Due to the variances in the amount of sun hours depending on the latitude, the system could be more suitable for locations such as San Francisco, where LEED credit points for daylighting can be fulfilled using reasonable amounts of cables. For locations with higher latitudes, a much higher amount of cables is needed, as demonstrated in this study and thus, a larger collector is necessary to reach the same level of illuminance during sun hours. This would lead to higher investment costs, while the benefits regarding health and productivity would be the same. At the same time, in locations with low direct to diffuse irradiation ratios, as Copenhagen, the energy savings potential decreases significantly due to the fact that less hours of direct illuminance require more usage of electric lighting.

The positive results regarding the case study verify the accuracy and functionality of the simulation script.

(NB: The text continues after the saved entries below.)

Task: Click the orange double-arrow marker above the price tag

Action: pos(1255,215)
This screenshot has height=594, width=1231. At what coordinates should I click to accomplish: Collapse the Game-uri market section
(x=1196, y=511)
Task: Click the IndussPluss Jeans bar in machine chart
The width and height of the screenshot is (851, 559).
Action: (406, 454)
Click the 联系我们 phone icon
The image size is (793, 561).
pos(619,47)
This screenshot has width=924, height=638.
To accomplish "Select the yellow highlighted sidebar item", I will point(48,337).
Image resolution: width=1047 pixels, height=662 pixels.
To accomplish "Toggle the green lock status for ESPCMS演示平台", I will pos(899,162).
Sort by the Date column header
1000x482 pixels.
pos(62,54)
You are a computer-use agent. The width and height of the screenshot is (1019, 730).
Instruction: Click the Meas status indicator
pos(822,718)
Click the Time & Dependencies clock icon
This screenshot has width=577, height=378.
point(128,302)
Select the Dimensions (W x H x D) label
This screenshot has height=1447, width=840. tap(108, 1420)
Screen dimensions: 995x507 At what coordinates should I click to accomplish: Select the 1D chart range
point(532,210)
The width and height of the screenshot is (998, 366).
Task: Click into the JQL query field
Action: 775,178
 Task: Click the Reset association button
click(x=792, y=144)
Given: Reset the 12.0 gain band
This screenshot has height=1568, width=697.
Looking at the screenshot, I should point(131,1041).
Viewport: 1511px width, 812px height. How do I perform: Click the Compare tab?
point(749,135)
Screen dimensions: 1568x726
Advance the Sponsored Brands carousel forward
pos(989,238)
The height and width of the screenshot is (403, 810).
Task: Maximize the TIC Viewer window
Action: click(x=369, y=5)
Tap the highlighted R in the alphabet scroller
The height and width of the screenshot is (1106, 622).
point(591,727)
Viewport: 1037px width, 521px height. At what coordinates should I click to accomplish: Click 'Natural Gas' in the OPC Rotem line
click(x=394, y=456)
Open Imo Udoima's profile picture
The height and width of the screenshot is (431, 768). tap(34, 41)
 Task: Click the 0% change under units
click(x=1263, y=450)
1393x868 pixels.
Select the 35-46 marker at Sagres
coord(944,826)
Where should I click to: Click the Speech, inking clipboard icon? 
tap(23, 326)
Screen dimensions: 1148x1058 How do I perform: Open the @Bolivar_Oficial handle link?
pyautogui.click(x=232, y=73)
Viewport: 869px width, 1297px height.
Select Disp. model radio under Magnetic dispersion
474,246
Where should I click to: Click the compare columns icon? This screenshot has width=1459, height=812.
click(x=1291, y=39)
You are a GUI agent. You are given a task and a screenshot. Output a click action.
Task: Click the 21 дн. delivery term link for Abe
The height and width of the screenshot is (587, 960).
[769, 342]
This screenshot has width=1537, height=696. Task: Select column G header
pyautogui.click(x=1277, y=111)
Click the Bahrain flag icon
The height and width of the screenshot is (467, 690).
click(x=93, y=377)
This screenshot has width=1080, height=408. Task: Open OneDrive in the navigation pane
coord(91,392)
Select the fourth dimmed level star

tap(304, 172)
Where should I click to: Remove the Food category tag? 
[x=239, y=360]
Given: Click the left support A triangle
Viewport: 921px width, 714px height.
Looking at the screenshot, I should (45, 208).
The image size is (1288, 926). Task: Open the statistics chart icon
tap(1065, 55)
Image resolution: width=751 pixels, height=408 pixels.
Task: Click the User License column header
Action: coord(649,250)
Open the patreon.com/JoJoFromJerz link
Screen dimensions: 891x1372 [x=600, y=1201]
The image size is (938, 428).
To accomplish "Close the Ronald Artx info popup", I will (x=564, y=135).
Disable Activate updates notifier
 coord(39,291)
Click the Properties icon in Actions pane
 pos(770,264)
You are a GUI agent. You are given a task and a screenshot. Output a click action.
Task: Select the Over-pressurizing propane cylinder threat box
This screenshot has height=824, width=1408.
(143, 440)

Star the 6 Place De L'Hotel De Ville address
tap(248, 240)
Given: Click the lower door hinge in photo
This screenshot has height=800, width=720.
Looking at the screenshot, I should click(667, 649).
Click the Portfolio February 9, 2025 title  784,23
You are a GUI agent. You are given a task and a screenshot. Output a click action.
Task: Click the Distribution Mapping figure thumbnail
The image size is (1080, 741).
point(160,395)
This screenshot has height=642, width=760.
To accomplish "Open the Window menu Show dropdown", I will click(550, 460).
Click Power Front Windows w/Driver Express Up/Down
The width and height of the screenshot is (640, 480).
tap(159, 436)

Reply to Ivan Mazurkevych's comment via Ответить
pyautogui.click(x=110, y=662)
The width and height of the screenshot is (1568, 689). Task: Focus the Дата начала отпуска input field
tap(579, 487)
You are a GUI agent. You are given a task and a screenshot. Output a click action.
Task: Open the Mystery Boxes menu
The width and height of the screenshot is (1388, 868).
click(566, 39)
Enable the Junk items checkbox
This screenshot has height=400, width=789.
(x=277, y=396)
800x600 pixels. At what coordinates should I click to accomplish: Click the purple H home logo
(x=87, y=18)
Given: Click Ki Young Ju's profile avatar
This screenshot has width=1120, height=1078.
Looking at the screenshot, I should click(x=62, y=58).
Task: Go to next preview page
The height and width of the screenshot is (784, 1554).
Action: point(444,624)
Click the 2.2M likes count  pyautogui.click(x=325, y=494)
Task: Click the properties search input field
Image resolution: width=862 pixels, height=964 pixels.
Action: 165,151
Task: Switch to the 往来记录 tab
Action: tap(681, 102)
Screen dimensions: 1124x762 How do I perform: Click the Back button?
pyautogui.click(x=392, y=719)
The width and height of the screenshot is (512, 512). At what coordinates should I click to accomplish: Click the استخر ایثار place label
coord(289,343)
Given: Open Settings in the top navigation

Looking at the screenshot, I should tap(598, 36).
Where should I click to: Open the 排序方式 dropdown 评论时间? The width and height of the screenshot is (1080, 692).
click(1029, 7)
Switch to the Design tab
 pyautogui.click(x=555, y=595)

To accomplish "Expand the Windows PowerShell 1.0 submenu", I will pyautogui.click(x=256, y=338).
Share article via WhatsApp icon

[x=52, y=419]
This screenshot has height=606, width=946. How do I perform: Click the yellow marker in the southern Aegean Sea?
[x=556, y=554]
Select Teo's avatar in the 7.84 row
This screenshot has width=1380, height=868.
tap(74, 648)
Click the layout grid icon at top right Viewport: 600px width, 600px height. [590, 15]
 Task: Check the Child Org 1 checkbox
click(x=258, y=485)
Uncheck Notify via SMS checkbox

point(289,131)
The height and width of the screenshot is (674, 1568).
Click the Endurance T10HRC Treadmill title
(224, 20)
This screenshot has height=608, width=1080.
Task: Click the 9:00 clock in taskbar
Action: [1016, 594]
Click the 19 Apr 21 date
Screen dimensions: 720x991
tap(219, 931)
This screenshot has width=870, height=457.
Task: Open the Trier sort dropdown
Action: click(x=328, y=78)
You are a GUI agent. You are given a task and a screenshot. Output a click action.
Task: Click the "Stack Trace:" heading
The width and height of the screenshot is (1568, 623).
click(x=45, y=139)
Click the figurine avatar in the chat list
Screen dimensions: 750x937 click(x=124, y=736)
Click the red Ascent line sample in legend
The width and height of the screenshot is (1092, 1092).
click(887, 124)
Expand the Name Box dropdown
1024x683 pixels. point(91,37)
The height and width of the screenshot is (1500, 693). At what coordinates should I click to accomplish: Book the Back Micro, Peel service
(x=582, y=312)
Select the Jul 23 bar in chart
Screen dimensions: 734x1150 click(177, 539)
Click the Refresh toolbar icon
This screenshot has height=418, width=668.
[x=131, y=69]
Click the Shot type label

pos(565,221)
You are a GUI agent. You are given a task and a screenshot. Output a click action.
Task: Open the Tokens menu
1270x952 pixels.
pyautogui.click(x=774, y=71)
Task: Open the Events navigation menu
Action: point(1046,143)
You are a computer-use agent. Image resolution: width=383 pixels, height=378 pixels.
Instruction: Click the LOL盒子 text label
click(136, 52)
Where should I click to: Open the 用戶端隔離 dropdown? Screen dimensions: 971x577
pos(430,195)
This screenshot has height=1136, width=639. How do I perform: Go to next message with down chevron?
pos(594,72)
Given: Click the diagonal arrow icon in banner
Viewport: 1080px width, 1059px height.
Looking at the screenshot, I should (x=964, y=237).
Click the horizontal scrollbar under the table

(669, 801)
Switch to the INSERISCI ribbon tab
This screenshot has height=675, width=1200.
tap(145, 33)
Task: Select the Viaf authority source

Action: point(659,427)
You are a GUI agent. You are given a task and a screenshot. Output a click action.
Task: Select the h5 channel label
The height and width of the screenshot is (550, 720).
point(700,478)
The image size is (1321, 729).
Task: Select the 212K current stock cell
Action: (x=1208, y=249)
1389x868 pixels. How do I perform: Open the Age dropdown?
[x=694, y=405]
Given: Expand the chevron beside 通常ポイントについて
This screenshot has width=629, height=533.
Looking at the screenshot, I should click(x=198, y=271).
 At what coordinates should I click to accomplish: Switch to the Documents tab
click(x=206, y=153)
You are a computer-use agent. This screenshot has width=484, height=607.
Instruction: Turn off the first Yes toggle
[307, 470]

Risks of glare due to the fiber optic system are relatively low, according to the output of the case study.

By comparing the results of a Daylight Autonomy to the results of an β€˜assumed DA’ by simulating four representative hours during the year, the study shows that in the case of San Francisco, the simulation of four hours can be used as a first approach to predict the amount of cables before simulating an annual DA. This could save an enormous amount of time and could be worth performing since more credits can be obtained for the DA in LEED.

The simulation script generated is capable of performing a series of predictions, as for instance, the Daylight Autonomy, the average illuminance and even renderings and glare assessments. Additionally, the simulation script simplifies the process when planning the installation of a fiber optic daylighting system. The script should be fairly easy to understand with the help of the User Guide. It requires, however, some knowledge in daylighting and experience with computer programs.

Overall, a functional simulation script was created for the fiber optic daylighting system, supporting future project development.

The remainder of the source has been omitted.